··· Records shown

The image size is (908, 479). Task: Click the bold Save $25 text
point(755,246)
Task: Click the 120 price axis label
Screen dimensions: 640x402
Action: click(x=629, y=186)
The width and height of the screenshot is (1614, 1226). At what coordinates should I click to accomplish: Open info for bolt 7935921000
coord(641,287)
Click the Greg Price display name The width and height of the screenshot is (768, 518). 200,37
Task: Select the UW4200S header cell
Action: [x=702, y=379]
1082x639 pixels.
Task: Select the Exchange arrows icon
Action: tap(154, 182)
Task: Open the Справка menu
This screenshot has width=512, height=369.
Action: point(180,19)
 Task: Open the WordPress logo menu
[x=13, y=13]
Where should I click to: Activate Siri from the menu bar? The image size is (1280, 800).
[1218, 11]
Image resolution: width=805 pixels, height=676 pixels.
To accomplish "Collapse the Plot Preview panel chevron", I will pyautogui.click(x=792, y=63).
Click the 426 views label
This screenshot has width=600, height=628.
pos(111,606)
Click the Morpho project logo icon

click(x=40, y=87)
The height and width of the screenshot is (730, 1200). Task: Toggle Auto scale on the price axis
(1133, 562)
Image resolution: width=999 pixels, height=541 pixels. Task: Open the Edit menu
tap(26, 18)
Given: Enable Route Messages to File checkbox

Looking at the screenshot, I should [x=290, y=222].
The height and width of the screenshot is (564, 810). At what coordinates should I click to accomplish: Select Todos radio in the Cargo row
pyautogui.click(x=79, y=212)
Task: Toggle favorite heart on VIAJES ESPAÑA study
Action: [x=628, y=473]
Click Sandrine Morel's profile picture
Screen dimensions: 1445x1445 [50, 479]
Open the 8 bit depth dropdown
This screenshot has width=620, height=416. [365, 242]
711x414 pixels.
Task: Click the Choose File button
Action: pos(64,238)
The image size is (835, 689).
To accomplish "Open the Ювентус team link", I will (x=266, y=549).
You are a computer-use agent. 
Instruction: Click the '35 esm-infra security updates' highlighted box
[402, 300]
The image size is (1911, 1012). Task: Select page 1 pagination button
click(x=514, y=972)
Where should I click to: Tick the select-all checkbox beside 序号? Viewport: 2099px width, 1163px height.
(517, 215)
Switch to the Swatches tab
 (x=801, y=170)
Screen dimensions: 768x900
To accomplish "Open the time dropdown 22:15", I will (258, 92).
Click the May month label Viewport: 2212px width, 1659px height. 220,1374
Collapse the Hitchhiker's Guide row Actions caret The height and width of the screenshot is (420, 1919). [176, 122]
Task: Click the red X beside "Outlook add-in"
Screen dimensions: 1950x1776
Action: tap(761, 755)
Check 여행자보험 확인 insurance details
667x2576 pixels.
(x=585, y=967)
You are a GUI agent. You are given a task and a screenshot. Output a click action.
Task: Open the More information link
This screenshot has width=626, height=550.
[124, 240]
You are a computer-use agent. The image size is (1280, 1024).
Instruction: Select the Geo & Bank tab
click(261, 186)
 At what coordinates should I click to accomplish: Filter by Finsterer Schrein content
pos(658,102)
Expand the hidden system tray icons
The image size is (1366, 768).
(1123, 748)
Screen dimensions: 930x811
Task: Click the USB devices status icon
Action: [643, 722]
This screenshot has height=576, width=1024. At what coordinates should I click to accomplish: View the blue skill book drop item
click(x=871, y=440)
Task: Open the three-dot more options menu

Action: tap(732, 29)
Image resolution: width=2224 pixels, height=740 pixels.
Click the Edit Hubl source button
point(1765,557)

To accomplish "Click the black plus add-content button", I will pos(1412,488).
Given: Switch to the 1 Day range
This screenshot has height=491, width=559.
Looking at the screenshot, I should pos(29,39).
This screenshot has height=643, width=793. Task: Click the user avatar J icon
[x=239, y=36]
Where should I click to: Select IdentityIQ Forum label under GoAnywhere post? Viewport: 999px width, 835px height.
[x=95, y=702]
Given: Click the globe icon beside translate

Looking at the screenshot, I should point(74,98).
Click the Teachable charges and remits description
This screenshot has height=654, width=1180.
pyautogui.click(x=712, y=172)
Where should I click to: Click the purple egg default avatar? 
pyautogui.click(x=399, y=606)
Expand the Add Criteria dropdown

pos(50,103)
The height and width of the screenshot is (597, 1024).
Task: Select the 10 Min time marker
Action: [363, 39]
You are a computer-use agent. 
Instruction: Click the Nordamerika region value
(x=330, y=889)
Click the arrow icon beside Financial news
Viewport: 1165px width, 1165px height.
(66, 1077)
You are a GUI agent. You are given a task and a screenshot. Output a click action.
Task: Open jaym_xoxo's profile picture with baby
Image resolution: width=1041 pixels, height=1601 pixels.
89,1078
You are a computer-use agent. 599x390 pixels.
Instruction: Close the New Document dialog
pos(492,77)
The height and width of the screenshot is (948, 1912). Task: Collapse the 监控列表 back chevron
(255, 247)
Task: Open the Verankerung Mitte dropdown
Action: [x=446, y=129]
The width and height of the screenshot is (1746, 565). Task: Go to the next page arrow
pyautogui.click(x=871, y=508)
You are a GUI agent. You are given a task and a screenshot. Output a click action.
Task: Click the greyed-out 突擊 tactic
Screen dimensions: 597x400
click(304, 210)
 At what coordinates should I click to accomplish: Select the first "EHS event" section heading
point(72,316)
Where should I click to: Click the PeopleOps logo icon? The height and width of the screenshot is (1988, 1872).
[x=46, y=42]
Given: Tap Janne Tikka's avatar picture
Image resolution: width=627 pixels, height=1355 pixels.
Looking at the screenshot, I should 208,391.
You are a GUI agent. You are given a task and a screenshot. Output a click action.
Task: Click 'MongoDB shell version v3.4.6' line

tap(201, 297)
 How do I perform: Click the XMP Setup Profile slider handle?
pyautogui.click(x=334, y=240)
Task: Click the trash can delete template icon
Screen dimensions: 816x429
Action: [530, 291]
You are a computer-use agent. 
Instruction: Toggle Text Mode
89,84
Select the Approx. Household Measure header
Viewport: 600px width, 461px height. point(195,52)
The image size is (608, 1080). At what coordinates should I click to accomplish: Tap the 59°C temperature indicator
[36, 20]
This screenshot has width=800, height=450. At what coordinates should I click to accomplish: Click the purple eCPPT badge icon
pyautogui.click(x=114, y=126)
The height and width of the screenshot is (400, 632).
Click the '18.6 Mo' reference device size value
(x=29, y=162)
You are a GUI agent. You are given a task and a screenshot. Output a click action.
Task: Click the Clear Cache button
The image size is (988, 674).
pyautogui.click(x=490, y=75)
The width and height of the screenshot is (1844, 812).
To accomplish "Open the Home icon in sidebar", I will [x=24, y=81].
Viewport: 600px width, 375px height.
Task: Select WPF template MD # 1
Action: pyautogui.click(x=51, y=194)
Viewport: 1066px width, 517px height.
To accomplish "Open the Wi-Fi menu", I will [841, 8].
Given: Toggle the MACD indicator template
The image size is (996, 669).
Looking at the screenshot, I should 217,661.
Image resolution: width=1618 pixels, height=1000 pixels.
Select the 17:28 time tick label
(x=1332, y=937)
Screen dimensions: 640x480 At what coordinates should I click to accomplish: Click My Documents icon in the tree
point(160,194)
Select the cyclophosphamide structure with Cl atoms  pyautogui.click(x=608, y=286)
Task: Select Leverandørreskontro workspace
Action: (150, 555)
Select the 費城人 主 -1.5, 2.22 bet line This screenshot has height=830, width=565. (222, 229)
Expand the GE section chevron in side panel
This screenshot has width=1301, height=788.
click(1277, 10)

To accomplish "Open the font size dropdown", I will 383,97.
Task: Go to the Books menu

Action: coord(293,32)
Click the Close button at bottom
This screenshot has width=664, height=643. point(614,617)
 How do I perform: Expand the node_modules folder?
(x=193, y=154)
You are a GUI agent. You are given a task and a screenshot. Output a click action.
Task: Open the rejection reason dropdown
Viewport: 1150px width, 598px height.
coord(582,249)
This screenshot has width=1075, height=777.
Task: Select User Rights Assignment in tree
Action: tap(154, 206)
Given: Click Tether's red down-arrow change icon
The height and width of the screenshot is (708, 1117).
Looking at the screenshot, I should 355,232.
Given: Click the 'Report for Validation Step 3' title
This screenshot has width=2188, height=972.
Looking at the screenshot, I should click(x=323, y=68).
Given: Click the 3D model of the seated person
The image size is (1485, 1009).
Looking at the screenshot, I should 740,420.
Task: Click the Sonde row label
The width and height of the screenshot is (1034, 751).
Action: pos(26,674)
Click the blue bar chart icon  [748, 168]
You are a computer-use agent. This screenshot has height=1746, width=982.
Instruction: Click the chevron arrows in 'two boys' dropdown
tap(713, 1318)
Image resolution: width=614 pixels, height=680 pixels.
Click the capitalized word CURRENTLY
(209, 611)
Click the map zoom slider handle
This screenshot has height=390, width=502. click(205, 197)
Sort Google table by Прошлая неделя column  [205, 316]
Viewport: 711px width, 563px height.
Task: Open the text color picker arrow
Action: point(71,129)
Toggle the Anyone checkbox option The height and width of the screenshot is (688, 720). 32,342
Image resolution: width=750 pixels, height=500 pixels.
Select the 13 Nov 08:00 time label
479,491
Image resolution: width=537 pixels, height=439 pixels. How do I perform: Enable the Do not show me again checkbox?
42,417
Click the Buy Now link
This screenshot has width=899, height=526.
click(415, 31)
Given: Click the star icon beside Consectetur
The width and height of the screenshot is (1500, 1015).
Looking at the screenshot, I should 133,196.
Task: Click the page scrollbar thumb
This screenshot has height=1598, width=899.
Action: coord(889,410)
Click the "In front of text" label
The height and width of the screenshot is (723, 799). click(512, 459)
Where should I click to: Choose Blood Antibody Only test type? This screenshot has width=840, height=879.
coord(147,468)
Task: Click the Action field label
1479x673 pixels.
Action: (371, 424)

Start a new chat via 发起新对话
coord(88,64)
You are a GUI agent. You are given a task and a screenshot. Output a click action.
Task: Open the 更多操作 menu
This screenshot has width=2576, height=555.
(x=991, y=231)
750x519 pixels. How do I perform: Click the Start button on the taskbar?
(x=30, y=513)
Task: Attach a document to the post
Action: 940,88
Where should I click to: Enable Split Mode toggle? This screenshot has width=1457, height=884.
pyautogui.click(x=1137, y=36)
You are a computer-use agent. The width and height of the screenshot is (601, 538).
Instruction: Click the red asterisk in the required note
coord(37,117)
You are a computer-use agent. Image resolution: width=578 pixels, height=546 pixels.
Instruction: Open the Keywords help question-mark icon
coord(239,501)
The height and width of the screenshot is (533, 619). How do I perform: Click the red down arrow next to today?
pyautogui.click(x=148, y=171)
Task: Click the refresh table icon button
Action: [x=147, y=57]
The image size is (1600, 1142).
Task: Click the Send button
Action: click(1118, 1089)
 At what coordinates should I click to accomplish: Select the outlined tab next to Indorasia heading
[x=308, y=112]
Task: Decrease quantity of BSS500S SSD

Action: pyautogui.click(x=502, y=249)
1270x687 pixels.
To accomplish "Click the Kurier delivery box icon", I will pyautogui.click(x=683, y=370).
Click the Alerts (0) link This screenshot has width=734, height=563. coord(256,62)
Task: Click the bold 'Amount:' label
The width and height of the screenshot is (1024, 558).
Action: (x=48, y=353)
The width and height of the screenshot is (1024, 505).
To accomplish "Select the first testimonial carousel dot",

······

Set down again, word for word, the stretch of records from the line with "The image size is (1911, 1012)." to the line with "Click the May", both of those lines included.

**Task result**
The image size is (1911, 1012). Task: Select page 1 pagination button
click(x=514, y=972)
Where should I click to: Tick the select-all checkbox beside 序号? Viewport: 2099px width, 1163px height.
(517, 215)
Switch to the Swatches tab
 (x=801, y=170)
Screen dimensions: 768x900
To accomplish "Open the time dropdown 22:15", I will (258, 92).
Click the May month label Viewport: 2212px width, 1659px height. 220,1374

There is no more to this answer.